Chapter 8 dplyr
dplyr is a widely-used R package for data manipulation and transformation. A part of the tidyverse, created by Hadley Wickham, the dplyr package provides a fast and intuitive grammar for data manipulation, making it easier for users to manipulate and analyze data with less code. dplyr is built around five main functions:
- filter(): This command is used to select a subset of rows from a data frame based on some condition or set of conditions. For example, if you had a data frame called df and wanted to select only rows where the age variable was greater than or equal to 18, you could use the following code: filter(df, age >= 18).
- select(): This command is used to select a subset of columns from a data frame. For example, if you had a data frame called df with columns called age, gender, and income, and you only wanted to keep the age and income columns, you could use the following code: select(df, age, income).
- mutate(): This command is used to create new variables (i.e., columns) in a data frame based on some computation or transformation of existing variables. For example, if you had a data frame called df with columns called height and weight, and you wanted to create a new variable called bmi that calculated the body mass index for each observation, you could use the following code: mutate(df, bmi = weight / (height^2)).
- summarise(): This command is used to compute summary statistics (e.g., mean, median, standard deviation) for groups of observations based on some grouping variable(s). For example, if you had a data frame called df with columns called group (which had two levels, “A” and “B”) and value, and you wanted to compute the mean value for each group, you could use the following code: summarise(group_by(df, group), mean_value = mean(value)).
- arrange(): This command is used to sort the rows of a data frame based on one or more variables.

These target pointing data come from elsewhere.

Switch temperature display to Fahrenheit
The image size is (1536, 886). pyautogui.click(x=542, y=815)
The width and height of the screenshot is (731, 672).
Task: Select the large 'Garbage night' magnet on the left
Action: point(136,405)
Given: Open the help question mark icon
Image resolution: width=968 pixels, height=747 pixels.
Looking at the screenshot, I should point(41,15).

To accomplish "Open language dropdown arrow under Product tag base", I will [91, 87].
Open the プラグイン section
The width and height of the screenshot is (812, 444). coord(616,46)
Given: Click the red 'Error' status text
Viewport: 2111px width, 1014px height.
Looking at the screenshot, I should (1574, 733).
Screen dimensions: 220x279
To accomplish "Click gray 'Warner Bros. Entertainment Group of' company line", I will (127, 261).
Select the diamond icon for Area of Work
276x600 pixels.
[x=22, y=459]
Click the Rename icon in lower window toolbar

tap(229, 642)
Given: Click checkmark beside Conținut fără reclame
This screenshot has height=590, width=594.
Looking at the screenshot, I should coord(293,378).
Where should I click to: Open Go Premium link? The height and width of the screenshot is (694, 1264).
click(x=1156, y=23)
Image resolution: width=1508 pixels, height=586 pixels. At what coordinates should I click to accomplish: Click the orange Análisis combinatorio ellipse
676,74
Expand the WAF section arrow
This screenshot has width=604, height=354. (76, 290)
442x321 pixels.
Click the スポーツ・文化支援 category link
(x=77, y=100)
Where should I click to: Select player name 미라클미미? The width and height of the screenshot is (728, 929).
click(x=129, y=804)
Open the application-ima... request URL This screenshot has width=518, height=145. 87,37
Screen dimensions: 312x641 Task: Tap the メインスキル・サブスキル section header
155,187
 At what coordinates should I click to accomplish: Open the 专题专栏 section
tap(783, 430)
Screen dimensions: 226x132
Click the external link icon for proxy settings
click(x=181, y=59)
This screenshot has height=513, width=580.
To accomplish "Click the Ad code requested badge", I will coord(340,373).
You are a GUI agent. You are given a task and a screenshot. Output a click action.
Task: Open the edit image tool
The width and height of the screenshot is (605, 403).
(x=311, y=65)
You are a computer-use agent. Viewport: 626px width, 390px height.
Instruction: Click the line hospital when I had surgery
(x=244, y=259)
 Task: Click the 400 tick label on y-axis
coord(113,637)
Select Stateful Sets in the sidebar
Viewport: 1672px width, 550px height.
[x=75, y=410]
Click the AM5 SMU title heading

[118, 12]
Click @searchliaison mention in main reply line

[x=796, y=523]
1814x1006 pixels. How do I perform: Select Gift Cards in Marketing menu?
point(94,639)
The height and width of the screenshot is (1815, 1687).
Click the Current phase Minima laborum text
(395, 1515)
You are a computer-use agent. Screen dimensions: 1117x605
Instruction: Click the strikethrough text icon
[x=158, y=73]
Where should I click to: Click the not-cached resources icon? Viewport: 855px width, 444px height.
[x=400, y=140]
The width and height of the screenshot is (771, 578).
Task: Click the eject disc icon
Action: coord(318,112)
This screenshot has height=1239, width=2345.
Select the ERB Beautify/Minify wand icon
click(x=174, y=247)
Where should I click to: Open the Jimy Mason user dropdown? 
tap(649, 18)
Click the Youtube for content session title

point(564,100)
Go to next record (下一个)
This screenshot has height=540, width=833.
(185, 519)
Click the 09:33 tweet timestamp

For example, if you had a data frame called df with columns called name and age, and you wanted to sort the data frame by age (in ascending order), you could use the following code: arrange(df, age).
These functions allow users to select, filter, arrange, and summarize data in a more efficient and intuitive manner.
One of the key advantages of dplyr is its speed. dplyr is designed to work efficiently with large datasets, making use of optimized C++ code to perform operations much faster than base R. This means that users can work with larger datasets and complete their analyses more quickly.
Another advantage of dplyr is its syntax. The syntax is designed to be intuitive and easy to learn. The five main functions (filter(), select(), mutate(), summarise(), and arrange()) are all easy to understand and use.
dplyr also allows users to chain together multiple operations using the %>% operator. This can make code more readable and easier to understand.
VIDEO - dplyr pipe operator
VIDEO - dplyr filter() VIDEO - dplyr select() VIDEO - dplyr mutate() VIDEO - dplyr summarise/ summarise_at() VIDEO - dplyr arrange() VIDEO - dplyr group_by() VIDEO - dplyr left_join() VIDEO - dplyr right_join() VIDEO - dplyr full_join()
A longer list of dplyr commands includes:
- filter(): This command is used to subset rows based on a logical condition(s).
- select(): This command is used to subset columns of a data frame.
- mutate(): This command is used to create new variables by transforming or computing based on existing variables.
- arrange(): This command is used to sort a data frame by one or more variables.
- group_by(): This command is used to group data by one or more variables.
- summarize(): This command is used to compute summary statistics for each group in a data frame.
- %>% (pipe operator): This command is used to chain together multiple dplyr commands.
- left_join(): This command is used to join two data frames by a common variable(s), keeping all rows from the first data frame and matching rows from the second data frame.
- right_join(): This command is used to join two data frames by a common variable(s), keeping all rows from the second data frame and matching rows from the first data frame.
- full_join(): This command is used to join two data frames by a common variable(s), keeping all rows from both data frames.
- rename(): This command is used to rename columns in a data frame.
- distinct(): This command is used to return unique rows of a data frame.
- count(): This command is used to count the number of observations by group in a data frame.
- case_when(): This command is used to create a new variable with conditional logic.
- if_else(): This command is used to create a new variable with if-else logic.
- between(): This command is used to subset rows based on a range of values.
- top_n(): This command is used to return the top n observations by a specified variable.
- slice(): This command is used to subset rows by row number.
- n(): This command is used to count the number of rows in a data frame.
- min(), max(), mean(), median(), sum(): These commands are used to compute basic summary statistics for a variable.
- first(), last(): These commands are used to return the first or last observation(s) of a variable.
- na_if(): This command is used to replace specific values with NA.
- na.omit(): This command is used to remove rows with NA values.
- pull(): This command is used to extract a single variable as a vector.
- recode(): This command is used to recode values of a variable.